“Kawanabe Kyōsai, Monster Cat” from Seisei Kyōsai Picture Album. Edo–Meiji periods, before 1870. Private collection.

“Trotting to Paradise: The Animal in the Art of Japan” will be presented on Thursday, Oct. 3, at 7 p.m. at the Japan Foundation Los Angeles, 5700 Wilshire Blvd., Suite 100, in Los Angeles, as part of the JFLA Lecture Series.

Through Dec. 8, the Los Angeles County Museum of Art hosts an exhibition entitled “Every Living Thing: Animals in Japanese Art.” Animal imagery dating from the 6th to the 21st centuries treats themes such as zodiac animals, animals from nature, the supernatural, and religion, myth and folklore, work or leisure.

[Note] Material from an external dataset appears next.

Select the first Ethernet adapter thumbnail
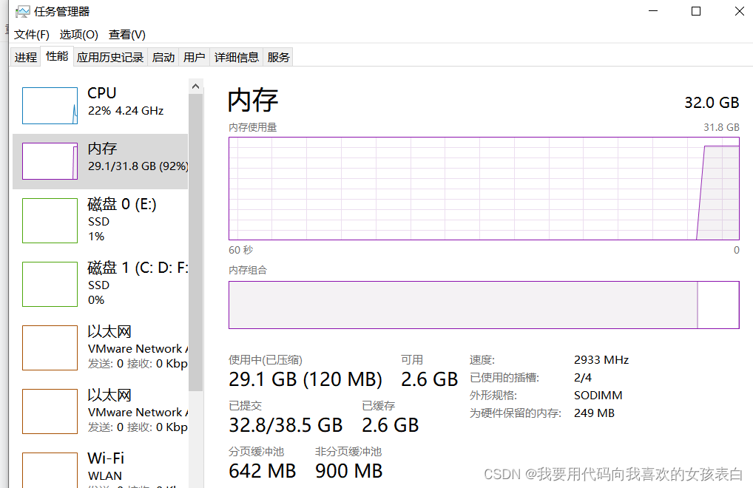The width and height of the screenshot is (753, 488). tap(50, 348)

In turn, this lecture will explore the broad application of animal themes to express ideas ranging from sacred power, geomantic direction, virtue or vice, seasons and poetry, then empirical observation and contemporary expression.

Hollis Goodall

The speaker is Hollis Goodall. Engaged at LACMA since 1981, with a two-year hiatus as research fellow at the University of Kyoto (1986-1988), she is now curator of Japanese art, overseeing installations in the Pavilion for Japanese Art, planning of exhibitions for the Japanese department, educational programs, web programming, as well as collection management, growth, and research. From 1988 to 2018, Goodall has overseen more than 275 installations of permanent collection and special exhibitions.

She received her bachelor’s degree from the University of Texas with honors in 1977, then a master’s degree in East Asian art from the University of Kansas.